A confiança no seu próprio potencial de realização levou C. obstinadamente à conquista do reconhecimento de sua inteligência. Contrariando as expectativas, C. jamais esteve inserida no papel do deficiente que aufere ganhos secundários com sua condição. Muito longe disso, a família superou o choque inicial de ter uma criança “deficiente” e jamais vitimizou-se ou infantilizou C., ao contrário, impulsionou-a para as conquistas da vida. E é Miller (1995) quem nos lembra que:

“As crianças precisam ter uma imagem positiva de si mesmas como estudantes e confiança em sua capacidade de aprender. Precisam ser capazes de solucionar problemas ao ver alternativas, antecipar resultados e pesar escolhas...”

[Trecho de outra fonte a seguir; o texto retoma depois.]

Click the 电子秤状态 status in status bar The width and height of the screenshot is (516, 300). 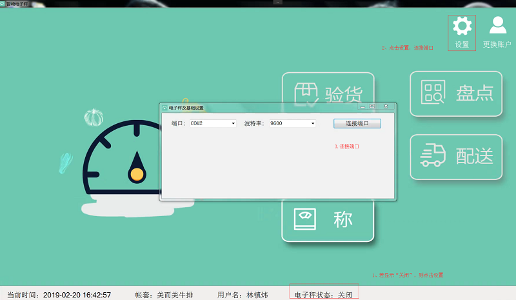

Fica assim evidenciado na narração de C. que sua maior dificuldade não foi propriamente o lidar a sua deficiência, mas sim convencer a sociedade de que ela não era a deficiência. O apoio familiar, a dedicação, o amor dos pais e da avó significaram a construção de uma auto-estima sólida e de um preparo constante e honesto para lidar com as dificuldades que ela iria enfrentar e entre elas, a maior de todas era o estigma da deficiência.

O ensino fundamental revelou seus frágeis alicerces, hesitando em incluí-la sem restrições em classes mais adiantadas, ainda que considerando seu amadurecimento social e cognitivo. Na realidade, por não conseguir romper com os laços preconceituosos que habitam o imaginário social, a escola em seu completo despreparo preferiu mantê-la longe das interações sociais, como forma de impedir possíveis “contaminações” da deficiência, enquanto presença real. A postura arrojada da escola do ensino médio, entretanto, correspondeu à ação reveladora de uma inclusão real e operacionalizável. Não seria uma menina deficiente a ser recebida, mas alguém promissor, pleno de expectativas e realizações que poderiam também promover interessantes intercâmbios sociais. Agora sobre C. não estavam vertidos os olhos para a deficiência, mas para uma promessa de sucesso de alguém que muito poderia contribuir.

O investimento no ser humano pode e deve ser feito. A inclusão pode ser feita, desde que seja o melhor para aquele que dela necessita. Antes de mais nada, atender às necessidades do deficiente não significa incluí-lo junto aos normais. Precisamos refletir sobre como incluí-lo, se há viabilidade, se estaria assistido e potencializado ou se estará relegado à condição de mobiliário, adornando apenas um canto de sala de aula. É preciso pensar que há casos em que as classes especiais são a melhor forma de inclusão

O relato de vida anteriormente feito é um caso de inclusão de pleno sucesso. Outros inúmeros hão de existir. Há que se trabalhar pelo direito de estar no seio da sociedade, mas da melhor forma, na medida certa da necessidade educativa especial de cada um.